Document =
When Plato wrote these lines, he was very far from envisaging the Athenian democracy as capable of establishing the rule of law, far from any hope that he might be tempted to engage in politics if the democracy were to be restored. The whole discussion is aimed at the Thirty who were entrusted with the reform of the Athenian legal system and giving the city the best laws (8), and yet in pursuit of their private gains achieved the opposite. This is the main reason for my dating the composition of the dialogue in the last three months of the rule of the aristocrats, at the end of 404 and the beginning of 403 B.C.

Dataset excerpts =
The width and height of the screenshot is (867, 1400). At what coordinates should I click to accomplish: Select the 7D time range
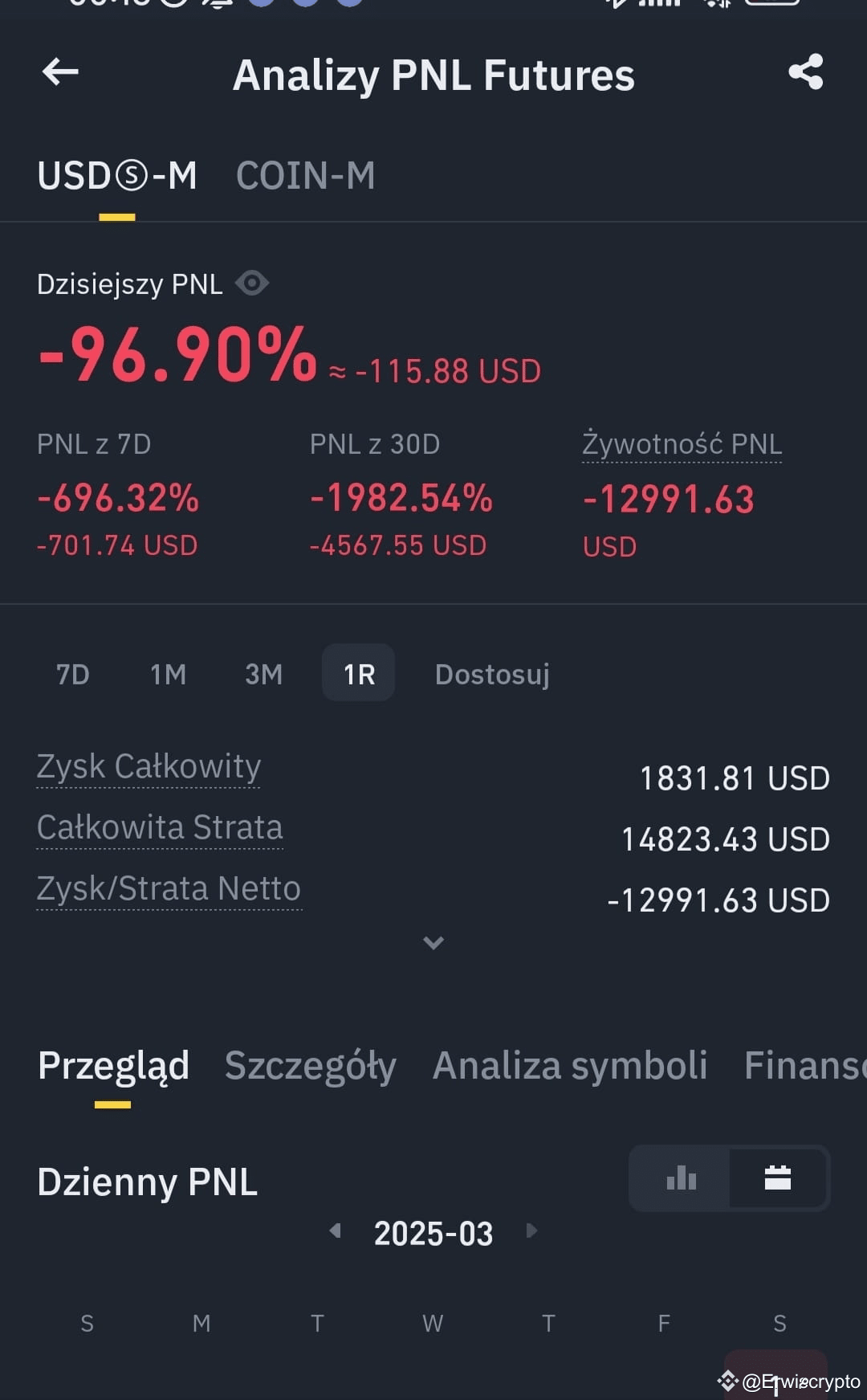point(72,674)
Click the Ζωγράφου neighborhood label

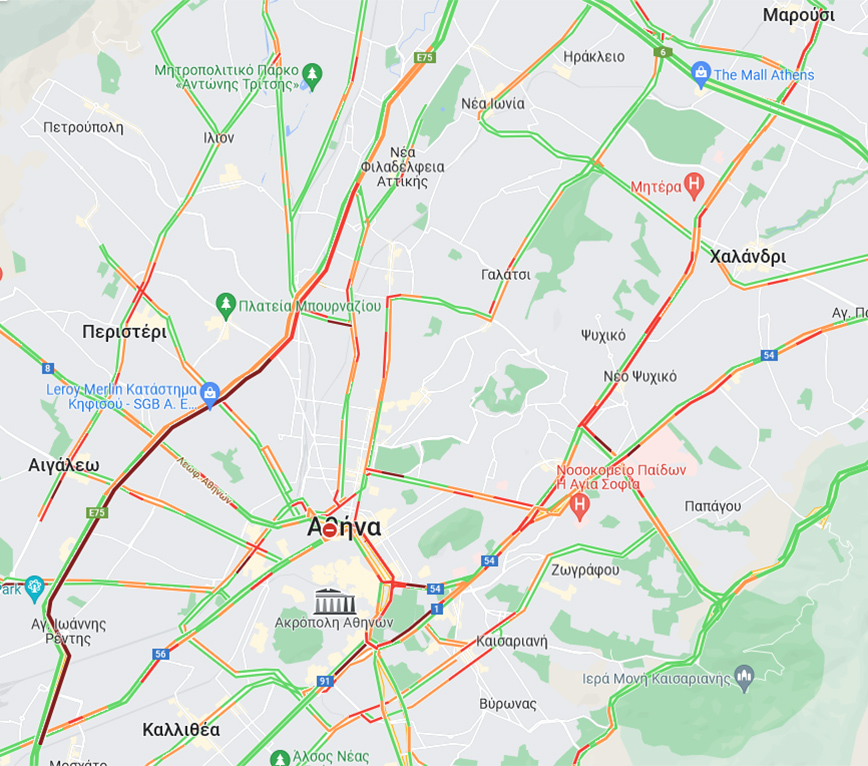coord(585,570)
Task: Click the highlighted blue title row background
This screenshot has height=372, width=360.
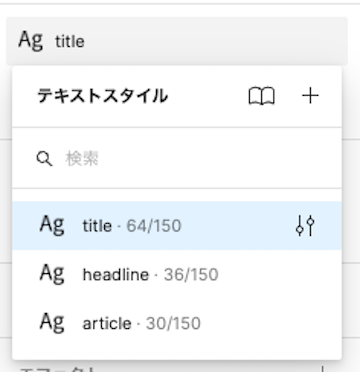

Problems and tasks =
[1] Repeat word for word the part of the passage on Plato and the Thirty starting with "When Plato wrote" and going on through "of 403 B.C.".
[2] Extend the passage on Plato and the Thirty, picking up right after its final sentence.
The entries are separate material from the passage on Plato and the Thirty.

Answers per task =
[1]
When Plato wrote these lines, he was very far from envisaging the Athenian democracy as capable of establishing the rule of law, far from any hope that he might be tempted to engage in politics if the democracy were to be restored. The whole discussion is aimed at the Thirty who were entrusted with the reform of the Athenian legal system and giving the city the best laws (8), and yet in pursuit of their private gains achieved the opposite. This is the main reason for my dating the composition of the dialogue in the last three months of the rule of the aristocrats, at the end of 404 and the beginning of 403 B.C.

[2]
The introductory discussion ends with the fireworks of irony: Socrates once again presses the point that ‘knowledgeable men hold that what is more beneficial (ôphelimôteron) is in truth (têi alêtheiai) more lawful (nomimôteron) for all people (pasin anthrôpois) than what is less beneficial’ (284e5-7), and that ‘things are as knowledgeable men hold them to be’ (estin te kai echei hôs hoi eidotes hêgountai, 284e8-9). Hippias agrees, and Socrates returns to Hippias’ claim that his education would be more beneficial for the Spartans than their own traditional education, reassuring himself that Hippias also holds that what is more beneficial is more lawful. He then concludes that according to Hippias (kata ton son ara logon, 285a4-5) the Spartans are breaking the law (paranomousin, 285b1) by not entrusting their sons to him and not paying him in gold (284e10-285b3). Hippias agrees, for it appears to him that Socrates is arguing his own case (dokeis gar moi ton logon pros emou legein, 285b3-4), and Socrates ripostes: ‘Then, my friend, we find that the Spartans are law-breakers concerning the most vital matters - the very people who appear to be the most law-abiding.’ (285b5-7). This display ofirony derives all its humour from Plato’s relying on the image of Sparta as the best governed state, with the best education that brings up citizens endowed with virtue.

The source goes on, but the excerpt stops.